SchrodingerZhu / snmalloc-rs

rust bindings of snmalloc

Geek Repo:Geek Repo

Github PK Tool:Github PK Tool

failing compilation with musl

Licenser opened this issue · comments

Hi,
I'm trying to build an application using snmalloc in with a statically linked musl libc instead of the gnu libc, during that we've been running in a few problems.

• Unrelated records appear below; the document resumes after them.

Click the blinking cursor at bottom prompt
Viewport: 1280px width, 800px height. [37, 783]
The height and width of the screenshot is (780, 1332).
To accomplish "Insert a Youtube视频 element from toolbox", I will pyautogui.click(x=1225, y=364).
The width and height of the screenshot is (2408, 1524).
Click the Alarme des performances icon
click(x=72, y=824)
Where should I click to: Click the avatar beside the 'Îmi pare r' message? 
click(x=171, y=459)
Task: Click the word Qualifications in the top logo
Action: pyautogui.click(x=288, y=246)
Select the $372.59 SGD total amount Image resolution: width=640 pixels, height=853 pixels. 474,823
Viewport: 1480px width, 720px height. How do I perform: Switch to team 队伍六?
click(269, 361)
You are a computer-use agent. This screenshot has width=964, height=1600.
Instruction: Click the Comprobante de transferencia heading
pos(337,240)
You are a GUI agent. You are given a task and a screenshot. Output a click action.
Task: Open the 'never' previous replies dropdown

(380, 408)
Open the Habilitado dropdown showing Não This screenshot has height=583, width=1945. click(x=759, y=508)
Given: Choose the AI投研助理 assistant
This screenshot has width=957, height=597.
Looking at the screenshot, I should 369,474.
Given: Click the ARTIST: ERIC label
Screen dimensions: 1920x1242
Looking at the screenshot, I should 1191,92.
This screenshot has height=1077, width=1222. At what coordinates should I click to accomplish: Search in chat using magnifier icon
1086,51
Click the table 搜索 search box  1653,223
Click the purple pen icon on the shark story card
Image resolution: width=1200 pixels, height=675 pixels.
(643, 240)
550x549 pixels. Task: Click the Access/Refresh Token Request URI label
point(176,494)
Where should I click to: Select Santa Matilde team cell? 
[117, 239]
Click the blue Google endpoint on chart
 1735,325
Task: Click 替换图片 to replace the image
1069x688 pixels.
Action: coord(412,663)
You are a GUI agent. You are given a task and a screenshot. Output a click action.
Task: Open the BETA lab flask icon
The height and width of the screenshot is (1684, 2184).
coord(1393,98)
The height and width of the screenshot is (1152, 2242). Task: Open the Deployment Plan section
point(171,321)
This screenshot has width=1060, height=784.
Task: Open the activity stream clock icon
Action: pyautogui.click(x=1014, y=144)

I am not sure 100% where the issue orriginates, from my research it seems to be related to the usage of C++ and global destructors.

The error boils down to:

/usr/local/bin/../lib/gcc/x86_64-linux-musl/9.2.0/../../../../x86_64-linux-musl/bin/ld: /target/x86_64-unknown-linux-musl/debug/deps/tremor-17be01d5a5f619ac: hidden symbol `__dso_handle' isn't defined

To make it easy I've created a minimal reproduction with nothing but snmalloc-rs and a mainline function:

https://github.com/Licenser/snmalloc-musl

The error can be triggered by simply running make, it will build a musl docker image and then try to compile the application in it.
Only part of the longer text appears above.